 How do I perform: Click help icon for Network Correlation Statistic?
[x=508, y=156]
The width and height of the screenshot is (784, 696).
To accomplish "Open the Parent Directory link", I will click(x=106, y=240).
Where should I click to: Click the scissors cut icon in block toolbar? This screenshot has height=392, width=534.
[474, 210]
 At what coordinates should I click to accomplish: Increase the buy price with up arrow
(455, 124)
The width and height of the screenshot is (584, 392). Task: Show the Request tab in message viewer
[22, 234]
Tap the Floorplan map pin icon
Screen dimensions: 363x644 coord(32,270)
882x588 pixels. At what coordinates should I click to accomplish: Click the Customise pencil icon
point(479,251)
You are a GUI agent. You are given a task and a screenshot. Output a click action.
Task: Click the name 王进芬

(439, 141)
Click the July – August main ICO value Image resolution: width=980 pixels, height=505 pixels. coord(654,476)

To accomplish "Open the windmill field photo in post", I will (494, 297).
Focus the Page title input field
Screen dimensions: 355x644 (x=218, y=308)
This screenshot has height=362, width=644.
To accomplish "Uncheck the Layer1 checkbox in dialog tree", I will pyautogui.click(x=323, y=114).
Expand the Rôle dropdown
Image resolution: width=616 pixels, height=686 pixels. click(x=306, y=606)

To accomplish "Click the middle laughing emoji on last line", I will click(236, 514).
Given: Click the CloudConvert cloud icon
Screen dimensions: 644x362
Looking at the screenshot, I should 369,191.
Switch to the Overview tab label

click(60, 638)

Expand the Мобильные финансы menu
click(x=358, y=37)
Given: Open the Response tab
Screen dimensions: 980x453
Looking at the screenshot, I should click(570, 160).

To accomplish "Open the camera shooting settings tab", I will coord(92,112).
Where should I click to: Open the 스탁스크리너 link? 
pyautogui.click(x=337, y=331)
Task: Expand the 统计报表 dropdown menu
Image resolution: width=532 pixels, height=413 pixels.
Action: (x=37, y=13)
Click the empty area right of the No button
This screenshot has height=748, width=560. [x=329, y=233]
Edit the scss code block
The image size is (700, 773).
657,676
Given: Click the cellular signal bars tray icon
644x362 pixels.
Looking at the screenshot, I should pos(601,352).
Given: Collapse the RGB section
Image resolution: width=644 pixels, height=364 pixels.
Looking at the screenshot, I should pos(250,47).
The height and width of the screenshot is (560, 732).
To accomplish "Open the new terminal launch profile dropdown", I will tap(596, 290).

^^^^^^^^^^^^^^^^

For the string "will", show each line of the entries above where it occurs.

*ANSWER SPACE*:
To accomplish "Open the Parent Directory link", I will click(x=106, y=240).
To accomplish "Open the windmill field photo in post", I will (494, 297).
To accomplish "Uncheck the Layer1 checkbox in dialog tree", I will pyautogui.click(x=323, y=114).
To accomplish "Click the middle laughing emoji on last line", I will click(236, 514).
To accomplish "Open the camera shooting settings tab", I will coord(92,112).
To accomplish "Open the new terminal launch profile dropdown", I will tap(596, 290).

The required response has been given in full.